#### Work instruction
Starting at the line that contains "At what coordinates should I click to accomplish: Click", return every line through the end of the data exactly, without pictures.

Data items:
§

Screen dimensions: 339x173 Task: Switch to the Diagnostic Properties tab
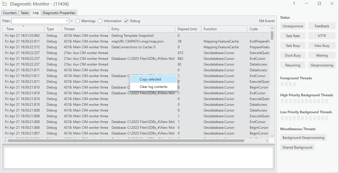tap(59, 13)
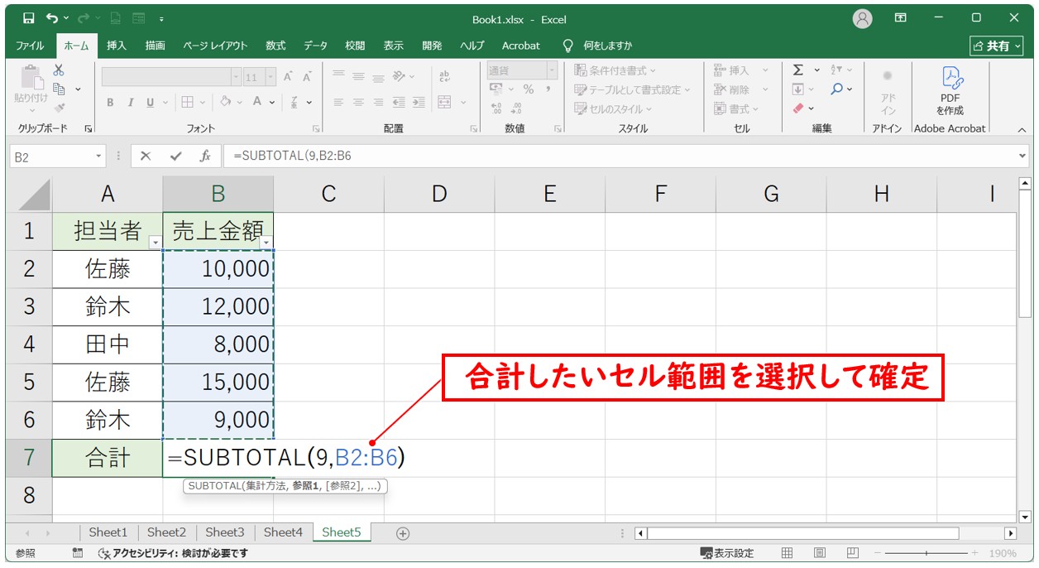This screenshot has height=568, width=1039.
Task: Click the Find and Select magnifier icon
Action: (837, 89)
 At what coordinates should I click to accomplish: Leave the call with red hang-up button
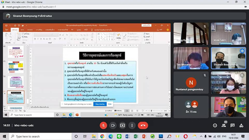point(143,125)
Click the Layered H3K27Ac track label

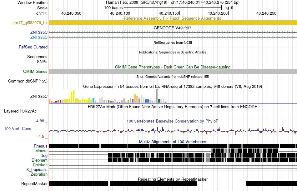20,111
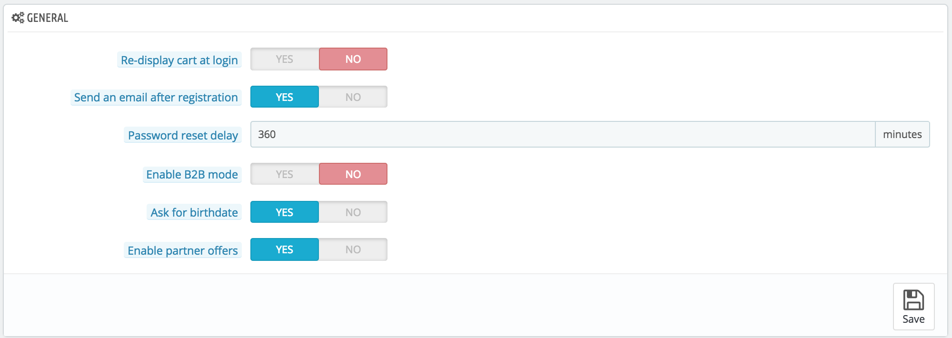
Task: Enable Send an email after registration
Action: tap(285, 97)
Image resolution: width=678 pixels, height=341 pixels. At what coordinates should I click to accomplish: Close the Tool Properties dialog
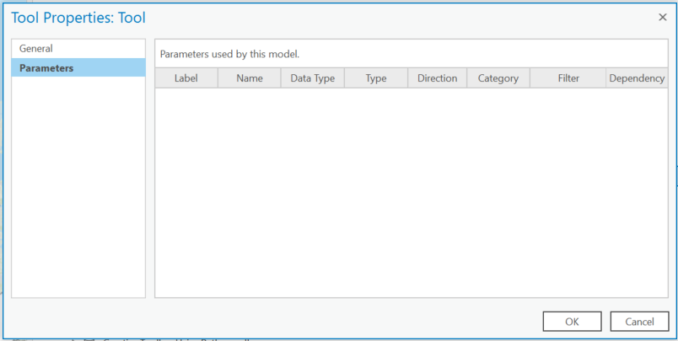click(662, 17)
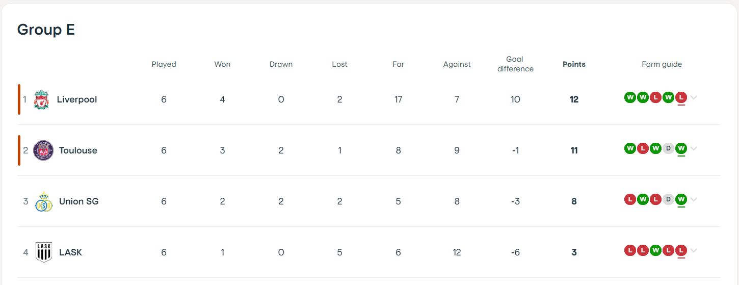Click Liverpool's latest underlined L form badge
This screenshot has height=285, width=739.
pos(681,97)
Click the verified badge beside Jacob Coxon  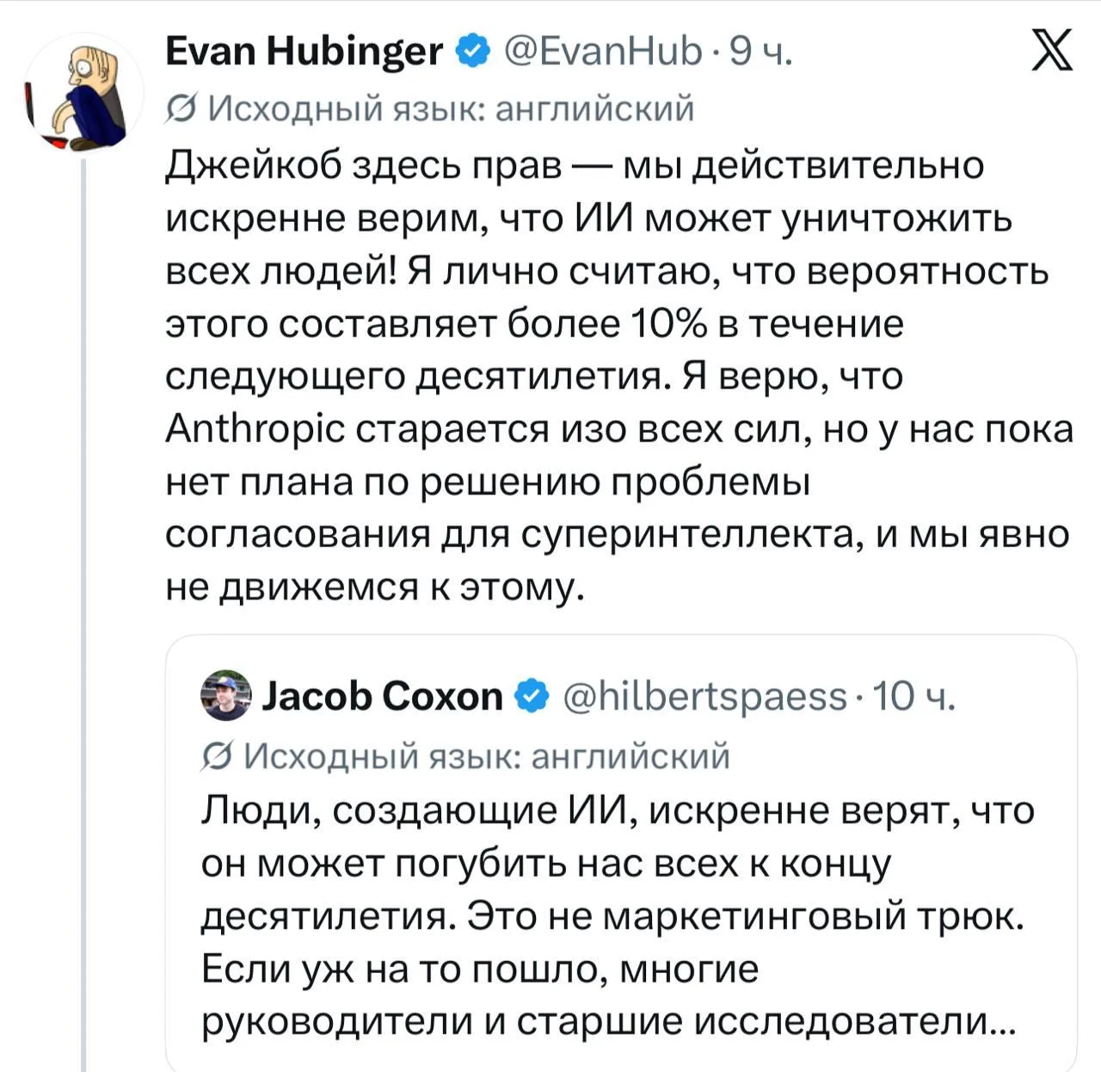[x=532, y=696]
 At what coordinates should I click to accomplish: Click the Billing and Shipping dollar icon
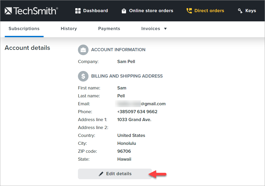coord(83,76)
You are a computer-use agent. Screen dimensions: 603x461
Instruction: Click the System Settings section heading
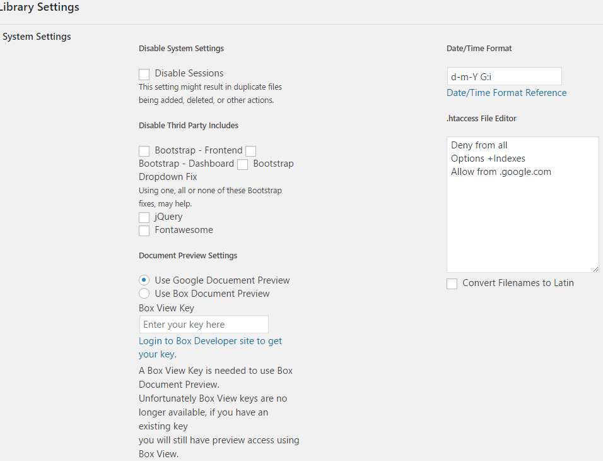(x=37, y=37)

§

#### Written answer
 At what coordinates should I click to accomplish: Click the Billing and Shipping dollar icon
coord(83,76)
You are a computer-use agent. Screen dimensions: 603x461
Instruction: Click the System Settings section heading
(x=37, y=37)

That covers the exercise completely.